For melanomas caught before they’ve grown beyond the skin’s surface, surgery alone is often the only treatment needed. More advanced cases, where the melanoma has grown deeper or reached lymph nodes, may require additional therapies such as immunotherapy or targeted treatments that address specific mutations like BRAF.
Survival Rates and Outlook
The prognosis for superficial spreading melanoma is strongly tied to how early it’s found. According to National Cancer Institute data, 77% of all melanomas are diagnosed while still localized, meaning the cancer hasn’t spread beyond its original site. The five-year survival rate for localized melanoma is effectively 100%.
When melanoma has spread to nearby lymph nodes (regional stage), the five-year survival drops to about 76%. If it has metastasized to distant organs, survival falls to roughly 35%. Because superficial spreading melanoma spends a relatively long time growing outward before it grows downward, it offers a wider window for early detection compared to more aggressive subtypes like nodular melanoma.
Follow-Up After Treatment
Even after successful treatment, ongoing monitoring is important.
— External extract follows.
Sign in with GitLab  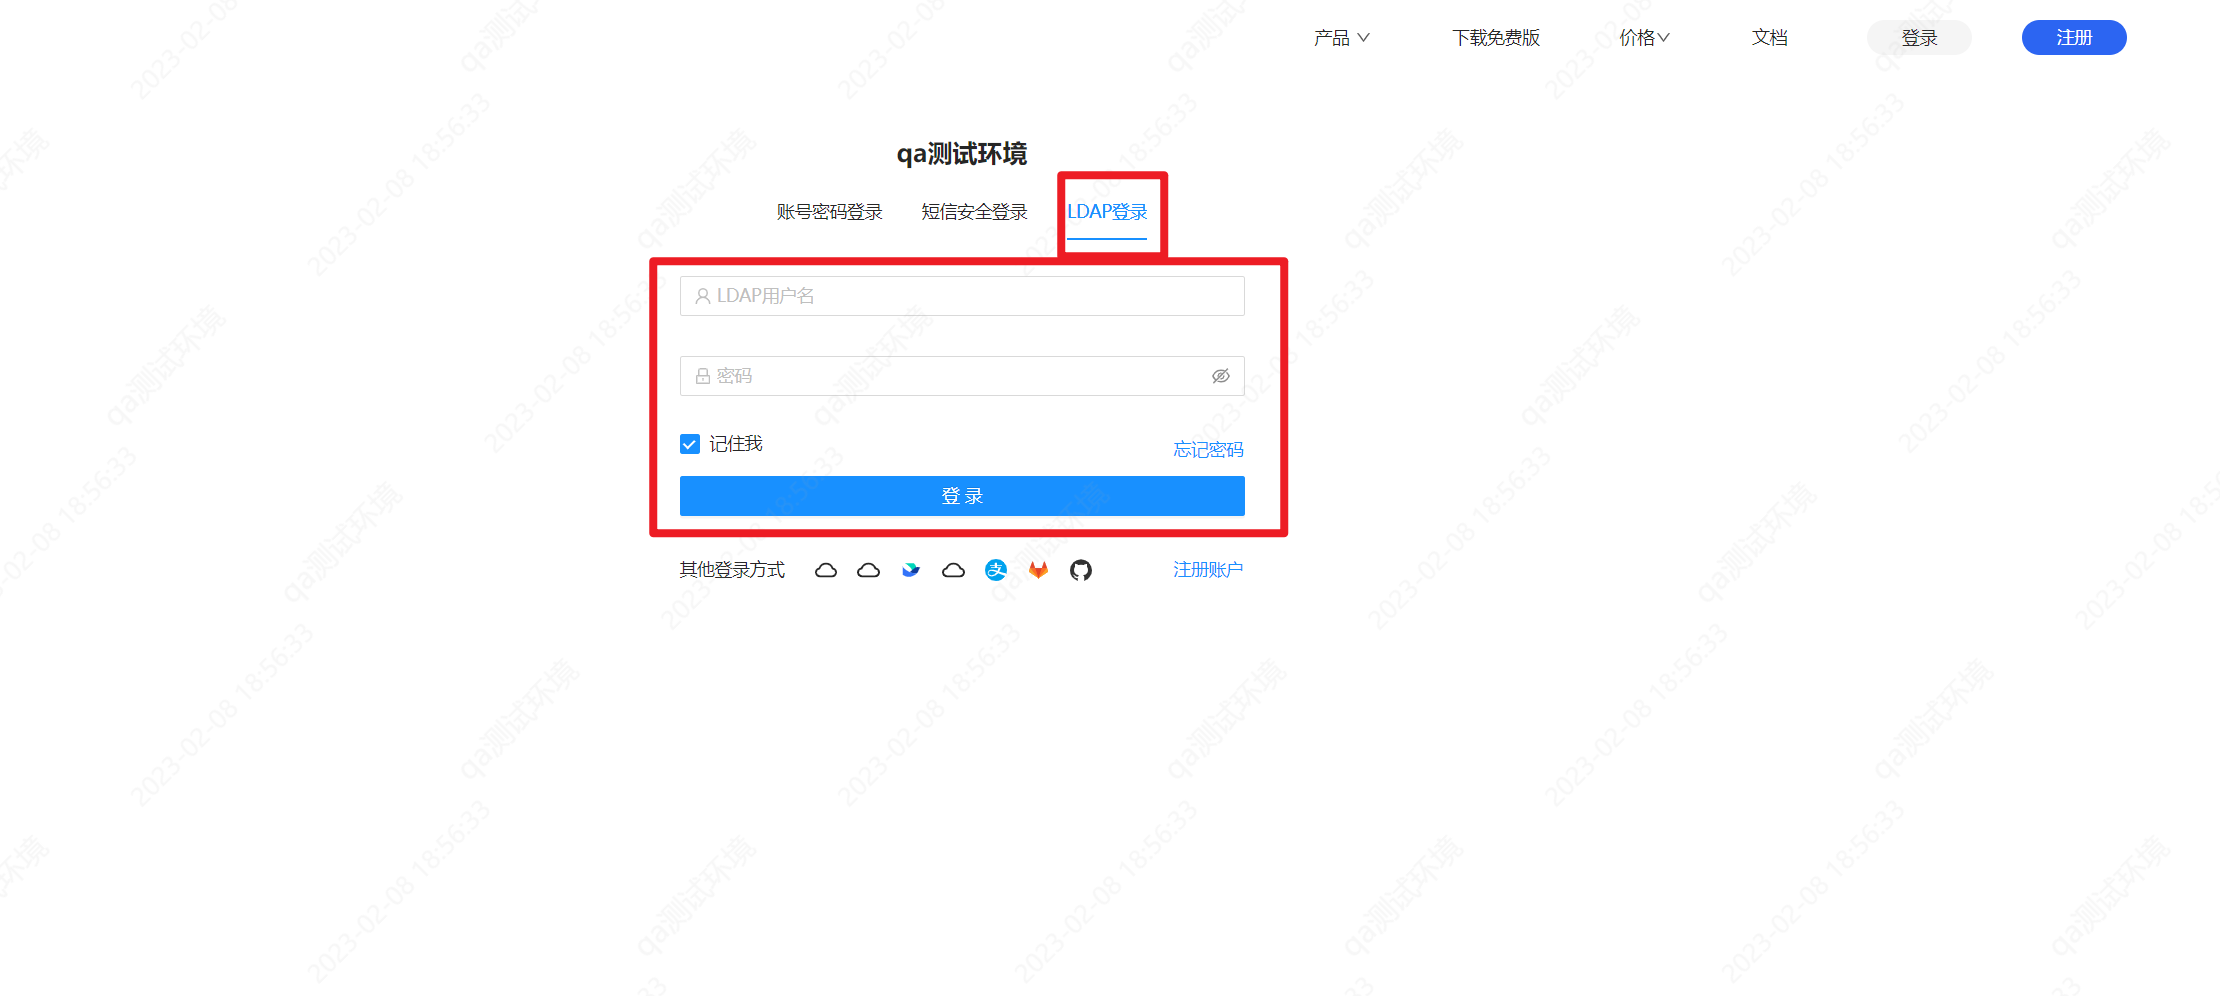coord(1038,569)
Between 1% and 8% of melanoma survivors will develop a second, separate melanoma at some point in their lives, though the second one tends to be thinner and caught earlier than the first.
For in situ melanoma, the standard recommendation is annual full-skin exams for life, along with regular self-checks of your skin and lymph nodes. For early-stage invasive melanoma (stages IA through IIA), checkups every 6 to 12 months for the first five years are typical, shifting to annual visits after that. Higher-stage melanomas call for more frequent visits, every 3 to 6 months initially, with imaging scans considered every 4 to 12 months during the first few years to watch for signs of spread. The visit schedule gradually relaxes as time passes without recurrence, since the risk of the cancer returning decreases steadily over the first five years.